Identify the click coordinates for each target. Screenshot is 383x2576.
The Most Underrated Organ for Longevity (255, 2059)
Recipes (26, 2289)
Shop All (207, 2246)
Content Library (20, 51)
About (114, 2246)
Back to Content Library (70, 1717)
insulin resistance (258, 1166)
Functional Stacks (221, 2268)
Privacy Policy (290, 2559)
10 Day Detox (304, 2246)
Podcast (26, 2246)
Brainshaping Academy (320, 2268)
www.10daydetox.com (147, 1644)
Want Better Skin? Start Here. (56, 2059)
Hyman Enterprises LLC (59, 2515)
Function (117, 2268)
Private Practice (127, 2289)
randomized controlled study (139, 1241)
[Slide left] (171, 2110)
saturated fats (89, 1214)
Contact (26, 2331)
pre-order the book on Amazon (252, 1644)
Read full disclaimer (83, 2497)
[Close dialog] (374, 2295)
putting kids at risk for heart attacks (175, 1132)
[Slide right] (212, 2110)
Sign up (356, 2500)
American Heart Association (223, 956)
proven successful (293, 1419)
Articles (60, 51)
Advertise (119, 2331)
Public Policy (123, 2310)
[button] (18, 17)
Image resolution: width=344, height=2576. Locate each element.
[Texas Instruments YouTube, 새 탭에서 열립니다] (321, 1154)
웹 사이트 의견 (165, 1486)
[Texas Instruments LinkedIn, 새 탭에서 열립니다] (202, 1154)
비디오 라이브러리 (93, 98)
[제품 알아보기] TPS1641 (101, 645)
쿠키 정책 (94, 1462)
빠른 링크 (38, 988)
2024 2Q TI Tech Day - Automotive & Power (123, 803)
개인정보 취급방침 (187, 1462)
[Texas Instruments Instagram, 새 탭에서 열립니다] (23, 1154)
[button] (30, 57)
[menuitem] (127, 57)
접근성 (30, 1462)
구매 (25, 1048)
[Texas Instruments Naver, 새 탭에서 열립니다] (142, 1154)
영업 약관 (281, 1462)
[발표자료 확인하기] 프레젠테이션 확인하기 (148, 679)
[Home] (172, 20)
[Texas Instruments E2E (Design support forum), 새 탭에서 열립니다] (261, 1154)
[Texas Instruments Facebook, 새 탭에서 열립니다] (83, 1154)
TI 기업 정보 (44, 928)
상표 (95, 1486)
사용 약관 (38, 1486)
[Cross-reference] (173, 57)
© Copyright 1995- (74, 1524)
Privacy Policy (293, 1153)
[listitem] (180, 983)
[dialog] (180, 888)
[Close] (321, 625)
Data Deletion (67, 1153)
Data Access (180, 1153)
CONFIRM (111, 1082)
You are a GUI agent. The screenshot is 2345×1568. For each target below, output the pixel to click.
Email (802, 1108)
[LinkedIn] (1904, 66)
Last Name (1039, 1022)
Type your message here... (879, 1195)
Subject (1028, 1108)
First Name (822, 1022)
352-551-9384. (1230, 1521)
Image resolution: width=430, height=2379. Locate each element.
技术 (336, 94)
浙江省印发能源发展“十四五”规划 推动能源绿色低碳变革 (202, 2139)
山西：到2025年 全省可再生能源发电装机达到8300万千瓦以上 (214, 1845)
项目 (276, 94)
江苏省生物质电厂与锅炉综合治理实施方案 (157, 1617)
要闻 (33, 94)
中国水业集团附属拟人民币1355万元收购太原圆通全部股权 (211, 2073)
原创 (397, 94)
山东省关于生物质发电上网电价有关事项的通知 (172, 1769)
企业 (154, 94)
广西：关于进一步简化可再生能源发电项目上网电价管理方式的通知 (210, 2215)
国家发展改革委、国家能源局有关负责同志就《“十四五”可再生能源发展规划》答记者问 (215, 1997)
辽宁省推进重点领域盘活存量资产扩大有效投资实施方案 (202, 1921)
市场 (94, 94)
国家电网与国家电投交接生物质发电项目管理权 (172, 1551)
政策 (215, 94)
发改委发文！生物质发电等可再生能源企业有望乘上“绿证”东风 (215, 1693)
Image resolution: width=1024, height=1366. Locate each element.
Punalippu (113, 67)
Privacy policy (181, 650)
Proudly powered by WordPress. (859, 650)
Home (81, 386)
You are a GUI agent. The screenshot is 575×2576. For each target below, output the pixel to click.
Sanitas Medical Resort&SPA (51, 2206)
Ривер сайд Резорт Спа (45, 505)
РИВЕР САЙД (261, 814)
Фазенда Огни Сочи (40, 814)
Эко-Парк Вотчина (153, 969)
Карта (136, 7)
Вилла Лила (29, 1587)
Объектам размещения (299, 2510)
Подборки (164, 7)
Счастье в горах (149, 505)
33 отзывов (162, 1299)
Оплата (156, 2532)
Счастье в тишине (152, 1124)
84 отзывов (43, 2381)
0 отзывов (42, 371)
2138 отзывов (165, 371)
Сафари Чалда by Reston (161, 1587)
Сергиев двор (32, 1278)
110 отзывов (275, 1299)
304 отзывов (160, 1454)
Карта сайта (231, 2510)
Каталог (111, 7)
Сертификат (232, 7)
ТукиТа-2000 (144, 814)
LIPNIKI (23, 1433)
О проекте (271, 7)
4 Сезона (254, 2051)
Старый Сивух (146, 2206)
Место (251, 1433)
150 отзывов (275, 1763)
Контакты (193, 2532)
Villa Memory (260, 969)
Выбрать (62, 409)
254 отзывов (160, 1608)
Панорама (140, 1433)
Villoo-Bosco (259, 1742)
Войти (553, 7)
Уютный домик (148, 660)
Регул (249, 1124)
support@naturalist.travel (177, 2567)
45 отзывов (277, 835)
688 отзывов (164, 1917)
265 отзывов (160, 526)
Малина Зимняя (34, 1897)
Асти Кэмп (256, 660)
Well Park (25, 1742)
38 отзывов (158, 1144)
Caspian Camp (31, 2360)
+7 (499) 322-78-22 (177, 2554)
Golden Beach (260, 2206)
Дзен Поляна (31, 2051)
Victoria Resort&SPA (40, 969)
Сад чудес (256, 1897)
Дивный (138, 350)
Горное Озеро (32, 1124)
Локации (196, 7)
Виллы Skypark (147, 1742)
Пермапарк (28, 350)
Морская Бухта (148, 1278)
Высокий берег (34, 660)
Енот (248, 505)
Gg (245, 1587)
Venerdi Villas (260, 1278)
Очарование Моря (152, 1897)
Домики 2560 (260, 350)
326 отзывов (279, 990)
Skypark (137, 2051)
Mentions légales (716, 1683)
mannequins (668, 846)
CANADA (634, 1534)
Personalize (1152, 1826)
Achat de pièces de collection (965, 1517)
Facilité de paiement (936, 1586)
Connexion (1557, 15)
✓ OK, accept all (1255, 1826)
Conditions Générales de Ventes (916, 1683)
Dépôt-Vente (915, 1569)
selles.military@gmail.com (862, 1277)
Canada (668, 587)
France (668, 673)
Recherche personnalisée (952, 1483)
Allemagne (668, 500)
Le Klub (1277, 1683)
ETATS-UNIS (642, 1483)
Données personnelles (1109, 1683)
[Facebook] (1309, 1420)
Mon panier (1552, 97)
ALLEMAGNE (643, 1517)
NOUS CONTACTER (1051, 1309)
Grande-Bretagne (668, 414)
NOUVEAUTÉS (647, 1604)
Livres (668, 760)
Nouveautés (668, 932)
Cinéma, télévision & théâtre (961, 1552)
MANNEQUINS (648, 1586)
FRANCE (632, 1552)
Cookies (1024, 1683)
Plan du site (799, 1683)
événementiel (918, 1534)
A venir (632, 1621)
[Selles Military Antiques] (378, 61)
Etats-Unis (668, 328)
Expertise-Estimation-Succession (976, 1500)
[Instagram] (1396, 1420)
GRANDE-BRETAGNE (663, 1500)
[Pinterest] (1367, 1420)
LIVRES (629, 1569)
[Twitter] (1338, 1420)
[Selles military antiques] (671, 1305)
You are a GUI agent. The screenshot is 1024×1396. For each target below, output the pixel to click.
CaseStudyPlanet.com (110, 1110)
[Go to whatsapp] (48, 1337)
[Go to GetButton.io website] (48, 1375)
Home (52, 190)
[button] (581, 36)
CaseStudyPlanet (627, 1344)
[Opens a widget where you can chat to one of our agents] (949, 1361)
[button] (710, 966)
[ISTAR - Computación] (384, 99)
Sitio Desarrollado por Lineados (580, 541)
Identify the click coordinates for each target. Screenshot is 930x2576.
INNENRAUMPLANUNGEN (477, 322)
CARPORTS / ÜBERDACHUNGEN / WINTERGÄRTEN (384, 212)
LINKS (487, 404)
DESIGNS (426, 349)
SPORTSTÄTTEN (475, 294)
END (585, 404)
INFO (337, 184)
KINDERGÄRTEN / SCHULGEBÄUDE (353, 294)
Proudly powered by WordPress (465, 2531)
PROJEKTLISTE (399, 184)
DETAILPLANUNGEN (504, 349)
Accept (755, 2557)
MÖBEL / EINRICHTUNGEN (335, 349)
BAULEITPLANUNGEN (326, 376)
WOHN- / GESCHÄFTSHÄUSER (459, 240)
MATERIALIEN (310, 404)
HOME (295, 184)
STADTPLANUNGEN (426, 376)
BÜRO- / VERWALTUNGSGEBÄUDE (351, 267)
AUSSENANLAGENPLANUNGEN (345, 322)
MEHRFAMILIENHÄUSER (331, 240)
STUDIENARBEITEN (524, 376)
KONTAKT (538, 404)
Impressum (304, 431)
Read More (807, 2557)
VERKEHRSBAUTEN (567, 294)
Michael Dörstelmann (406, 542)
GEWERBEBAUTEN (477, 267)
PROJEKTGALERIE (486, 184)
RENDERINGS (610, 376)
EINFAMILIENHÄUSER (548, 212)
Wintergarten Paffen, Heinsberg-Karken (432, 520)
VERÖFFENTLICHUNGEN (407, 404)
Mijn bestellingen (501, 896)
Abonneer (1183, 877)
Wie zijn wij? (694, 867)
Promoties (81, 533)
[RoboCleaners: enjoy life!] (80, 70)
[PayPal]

□ □ □ □ □

## TASK REQUIREMENTS
Your task is to restate, word for word, only those lines above that fall between the line holding "Functional Stacks (221, 2268)" and the line holding "[발표자료 확인하기] 프레젠테이션 확인하기 (148, 679)", inclusive.

## RESPONSE TO THE EXERCISE
Functional Stacks (221, 2268)
Privacy Policy (290, 2559)
10 Day Detox (304, 2246)
Podcast (26, 2246)
Brainshaping Academy (320, 2268)
www.10daydetox.com (147, 1644)
Want Better Skin? Start Here. (56, 2059)
Hyman Enterprises LLC (59, 2515)
Function (117, 2268)
Private Practice (127, 2289)
randomized controlled study (139, 1241)
[Slide left] (171, 2110)
saturated fats (89, 1214)
Contact (26, 2331)
pre-order the book on Amazon (252, 1644)
Read full disclaimer (83, 2497)
[Close dialog] (374, 2295)
putting kids at risk for heart attacks (175, 1132)
[Slide right] (212, 2110)
Sign up (356, 2500)
American Heart Association (223, 956)
proven successful (293, 1419)
Articles (60, 51)
Advertise (119, 2331)
Public Policy (123, 2310)
[button] (18, 17)
Image resolution: width=344, height=2576. Locate each element.
[Texas Instruments YouTube, 새 탭에서 열립니다] (321, 1154)
웹 사이트 의견 (165, 1486)
[Texas Instruments LinkedIn, 새 탭에서 열립니다] (202, 1154)
비디오 라이브러리 (93, 98)
[제품 알아보기] TPS1641 (101, 645)
쿠키 정책 (94, 1462)
빠른 링크 (38, 988)
2024 2Q TI Tech Day - Automotive & Power (123, 803)
개인정보 취급방침 (187, 1462)
[Texas Instruments Instagram, 새 탭에서 열립니다] (23, 1154)
[button] (30, 57)
[menuitem] (127, 57)
접근성 (30, 1462)
구매 (25, 1048)
[Texas Instruments Naver, 새 탭에서 열립니다] (142, 1154)
영업 약관 (281, 1462)
[발표자료 확인하기] 프레젠테이션 확인하기 (148, 679)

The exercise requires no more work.